Arma contra Lula, segurança também desafia aliados de esquerda do presidente pela América Latina

Países como Uruguai, Chile e México têm insegurança como incômodo predominante nas pesquisas; alguns deles entraram na mira dos EUA sob pretexto de combate ao crime

Luiz Inácio Lula da Silva, presidente do BrasilLuiz Inácio Lula da Silva, presidente do Brasil - Foto: Pablo Porciuncula / AFP

Depois da operação policial que resultou em 121 mortes no Rio, o presidente Luiz Inácio Lula da Silva (PT) viu a segurança pública, maior preocupação dos brasileiros, virar munição de opositores em um momento no qual recuperava a popularidade.

Na América Latina, região mais violenta do planeta e na qual o tema é altamente politizado, o petista não está sozinho: os principais países comandados por aliados, do Uruguai ao México, têm a insegurança como incômodo predominante nas pesquisas, e alguns deles entraram na mira de anseios intervencionistas dos EUA sob o argumento de combate ao crime.

Neste domingo, na Colômbia, Lula participa da cúpula da Comunidade de Estados Latino-Americanos e Caribenhos (Celac).

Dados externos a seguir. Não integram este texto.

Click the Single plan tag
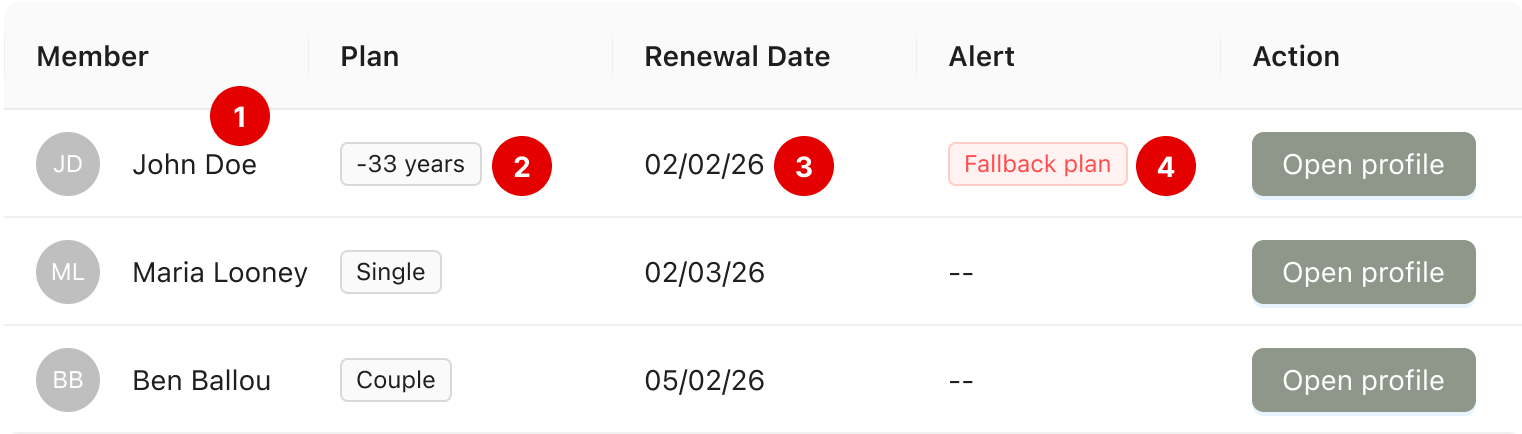The height and width of the screenshot is (434, 1522). click(391, 272)
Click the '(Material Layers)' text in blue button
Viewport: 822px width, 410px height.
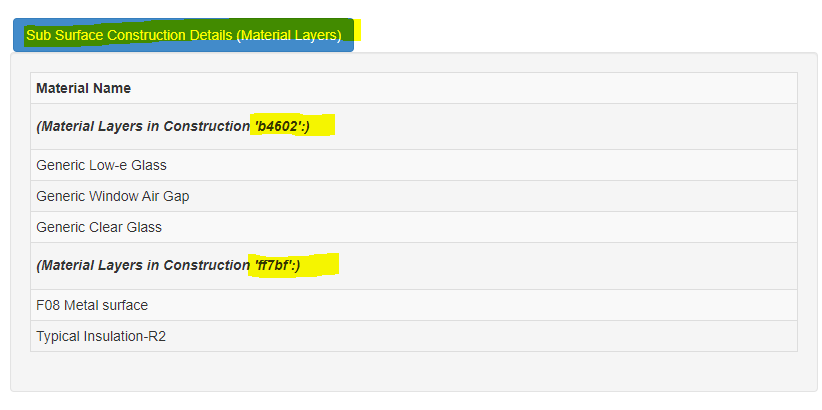pos(288,35)
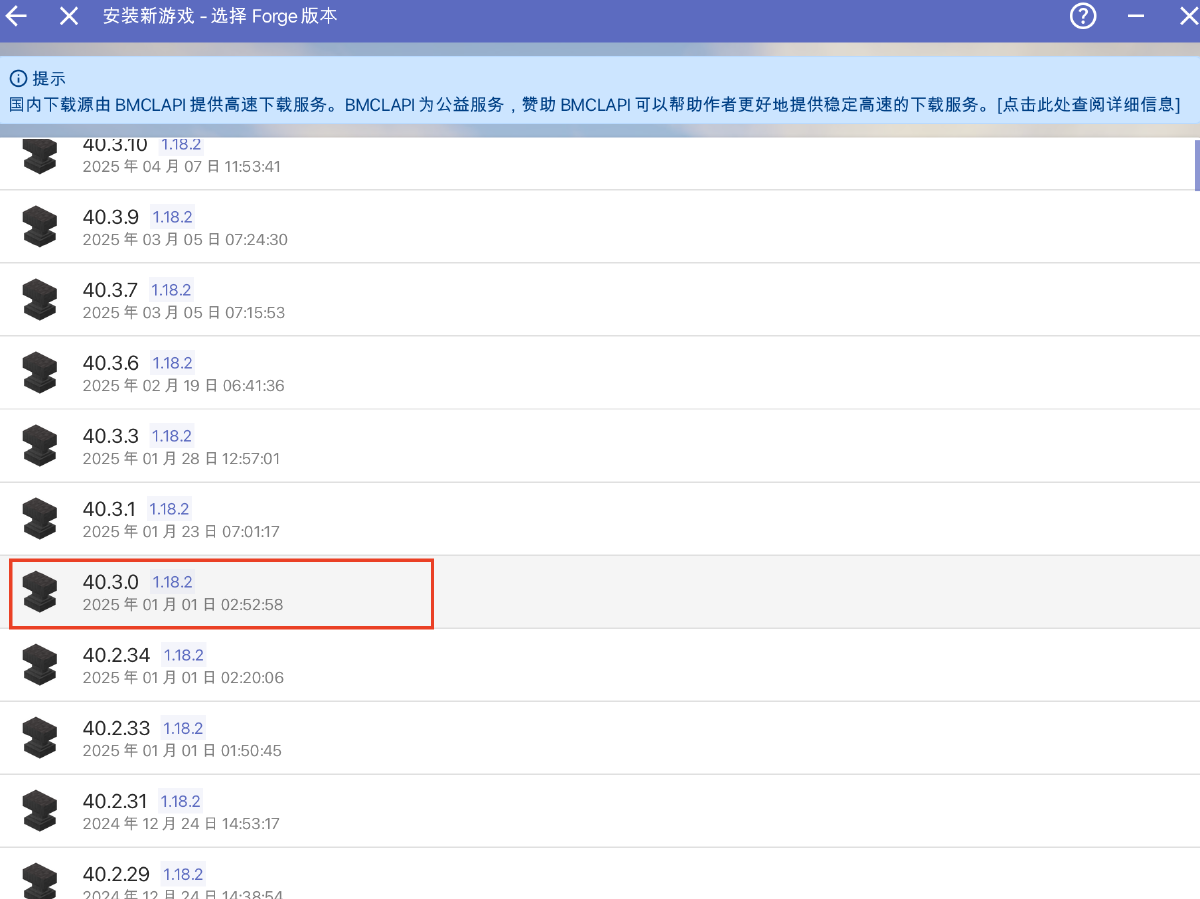Click the vertical scrollbar thumb
The width and height of the screenshot is (1200, 899).
tap(1196, 164)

O mar da região tem sido palco de bombardeios dos EUA a embarcações que, segundo o governo Donald Trump, carregam drogas. Ao mesmo tempo, o chefe da Casa Branca volta a ventilar a possibilidade de fazer ataques terrestres contra os cartéis do fronteiriço México.

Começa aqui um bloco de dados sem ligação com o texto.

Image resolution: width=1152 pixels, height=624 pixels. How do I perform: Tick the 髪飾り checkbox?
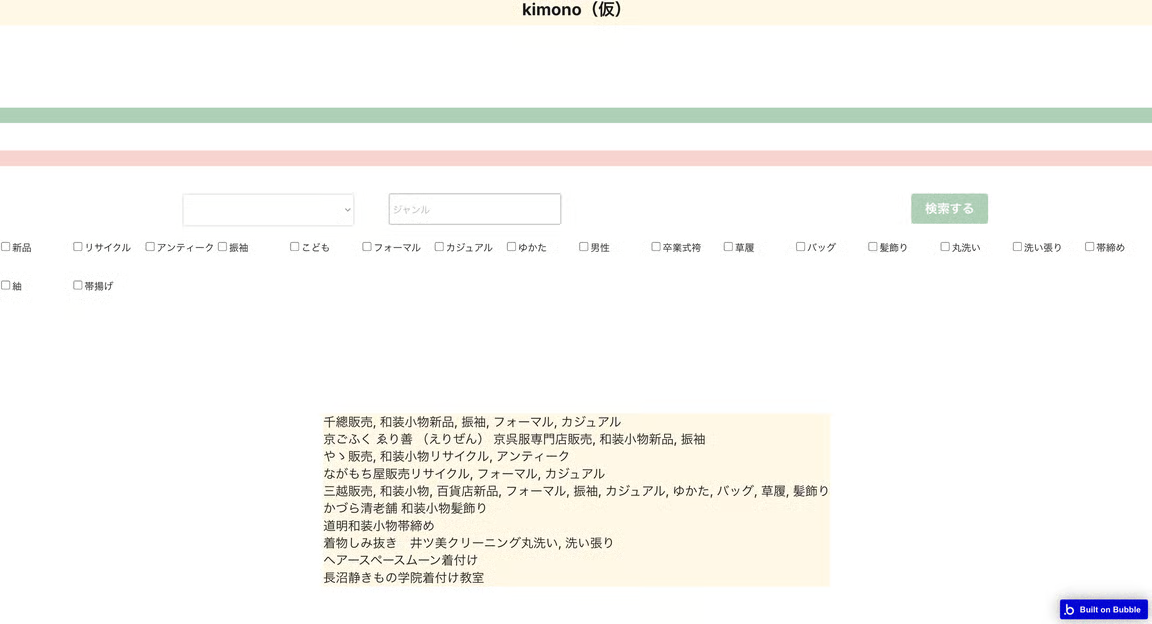click(x=873, y=247)
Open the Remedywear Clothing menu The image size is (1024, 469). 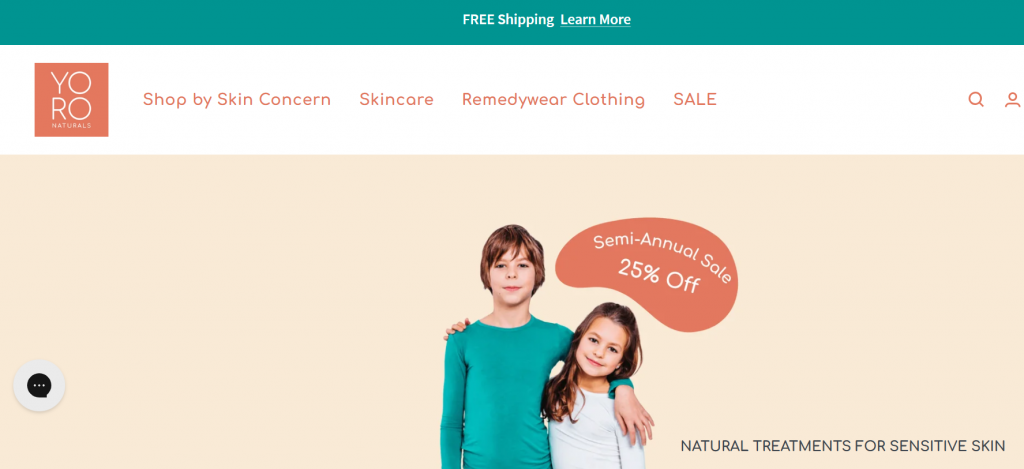click(553, 99)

Segundo auxiliares de Lula, o encontro da Celac vai ter o combate ao crime organizado como eixo, levando em conta tanto os ataques americanos quanto a pressão para que o Brasil classifique facções como “terroristas” — algo refutado pelo governo e especialistas, por inibir investimentos e embutir riscos a vítimas. Vizinhos governados pela direita, a Argentina de Javier Milei e o Paraguai de Santiago Peña, encamparam a ideia e colocaram o Comando Vermelho (CV) e o Primeiro comando da Capital (PCC) sob guarda-chuva do terror.

Na política interna, Lula viu a oposição que estava desalinhada se reagrupar em torno de uma pauta. O governador do Rio, Cláudio Castro (PL), deu aos demais governadores de direita o discurso de endurecimento no combate ao crime. Eles alicerçam essa retórica em pesquisas que apontam o aval da população a operações do tipo.

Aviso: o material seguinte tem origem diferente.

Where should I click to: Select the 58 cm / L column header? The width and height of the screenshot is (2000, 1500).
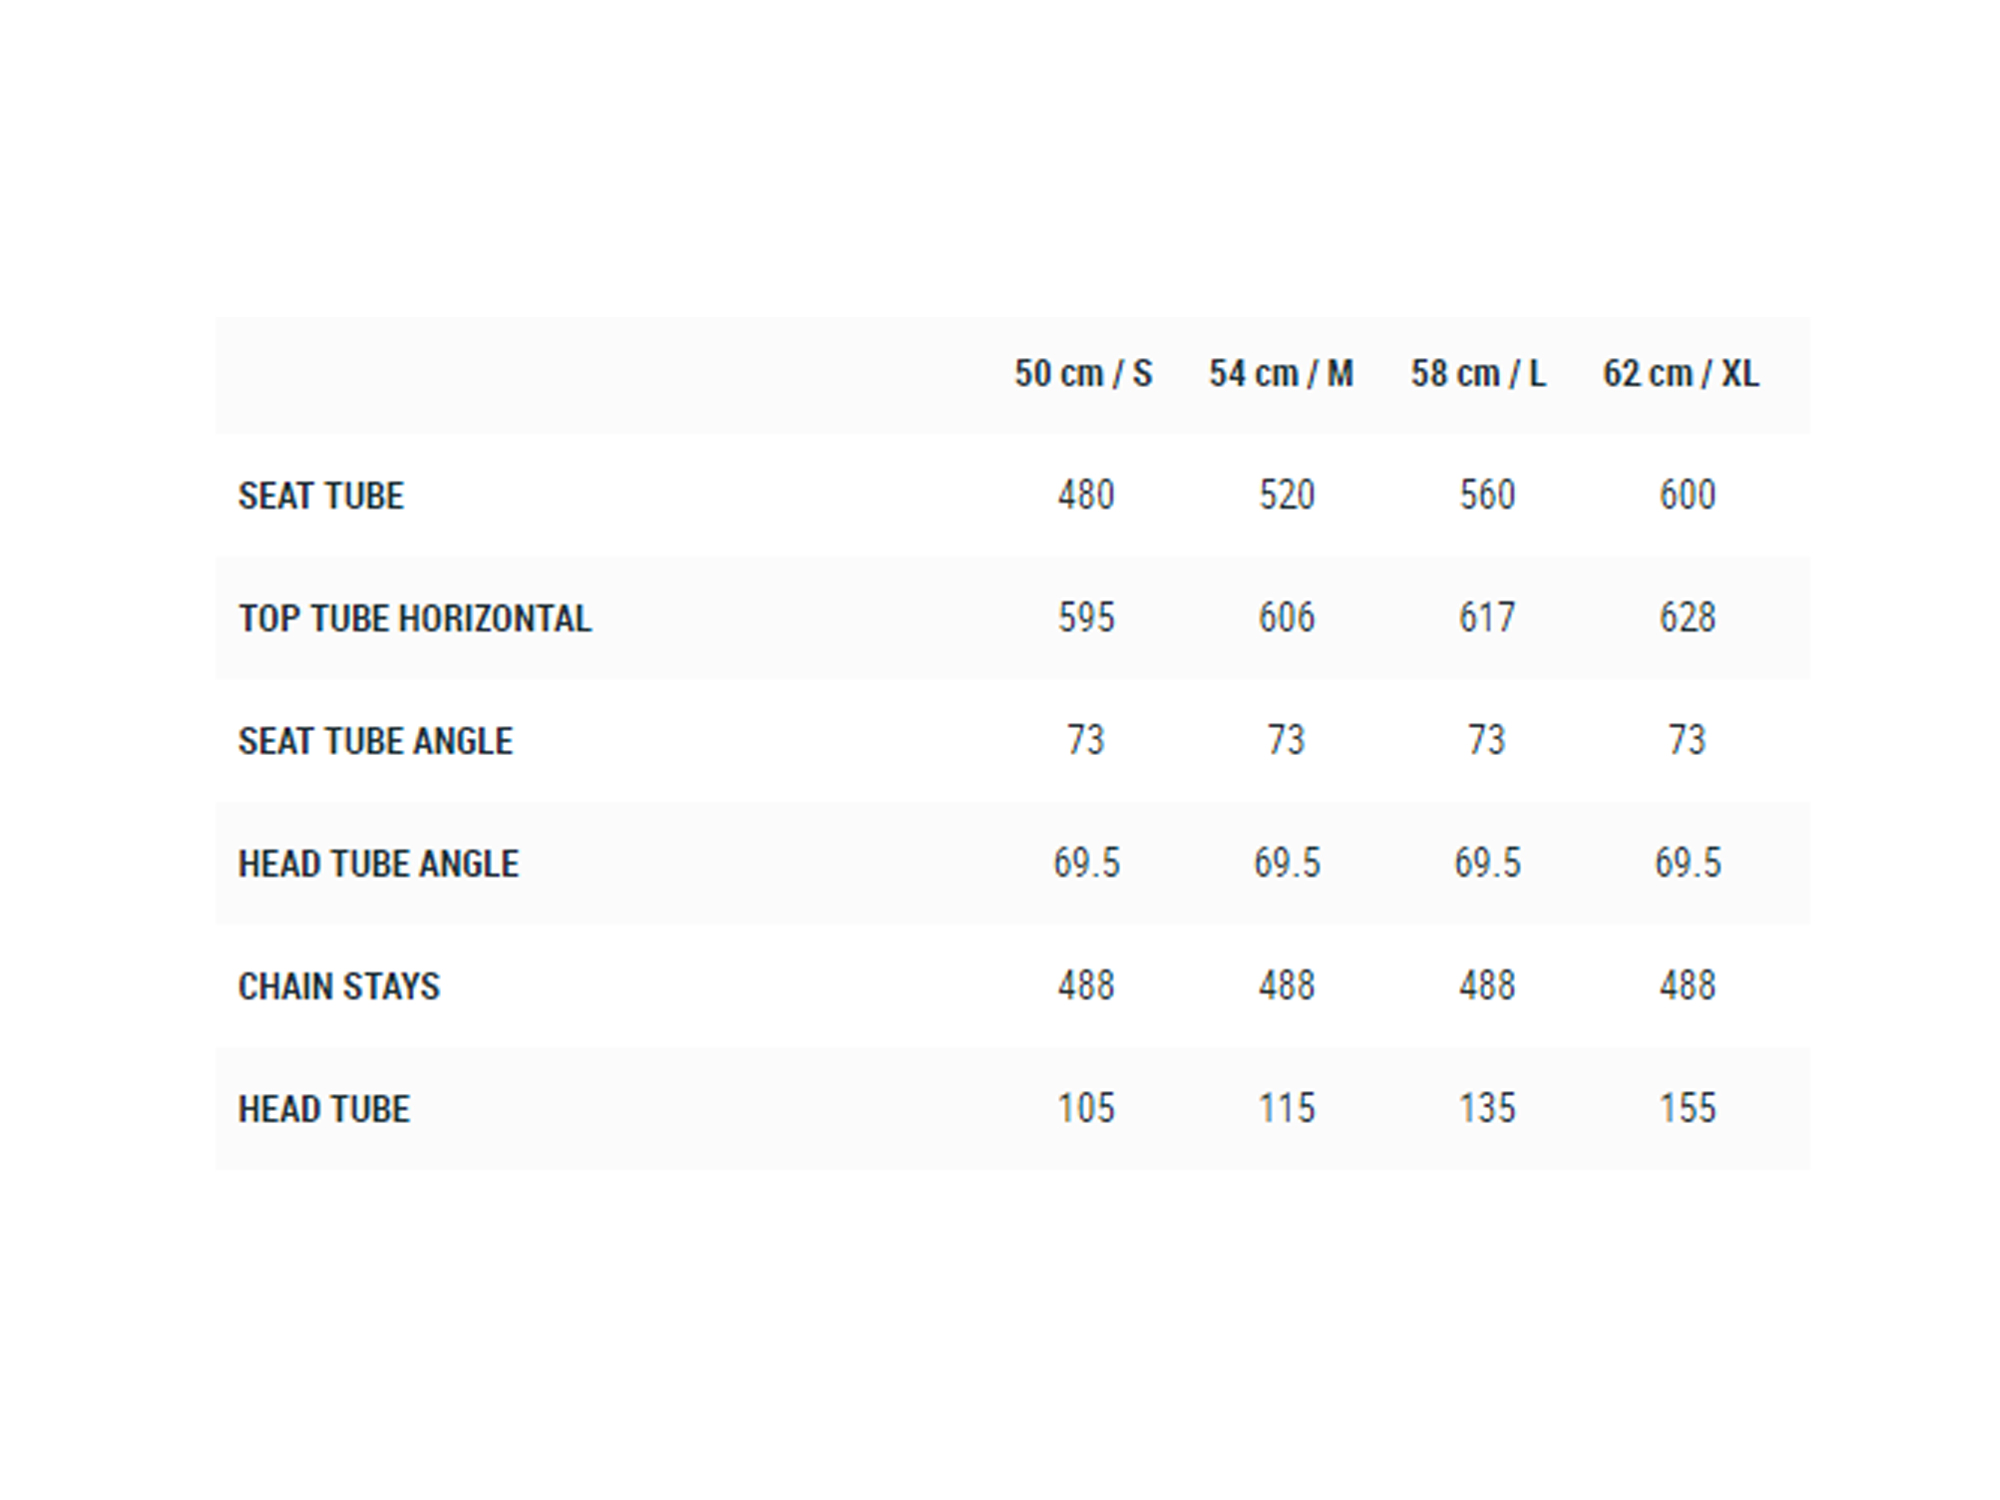(1478, 374)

— Os países têm problemas sérios de segurança pública. A questão é como esse problema é utilizado politicamente. Em geral, o que está colocado hoje são as alternativas de repressão, e isso tem forte apelo político, já que a maioria da população atingida pela violência tem urgência — aponta o cientista político Thiago Rodrigues, professor da Universidade Federal Fluminense (UFF). — Como as alternativas são sempre repressiva, e a população não tem referência de uma solução diferente, isso é uma falha do campo democrático, que não oferece respostas pragmáticas, imediatas.

Falta a políticos que não são da “direita belicosa”, avalia o pesquisador, apresentar soluções eficientes. Um caminho passaria pelo foco no poderio financeiro das facções, além de se atentar a crimes como roubos de rua.

— Não se pode mais abrir mão do debate de combate à criminalidade. Tem que falar de eficiência, não de coisas abstratas — frisa. — Pesquisas mostram que as pessoas estão preocupadas com roubo de celular, não só com homicídios.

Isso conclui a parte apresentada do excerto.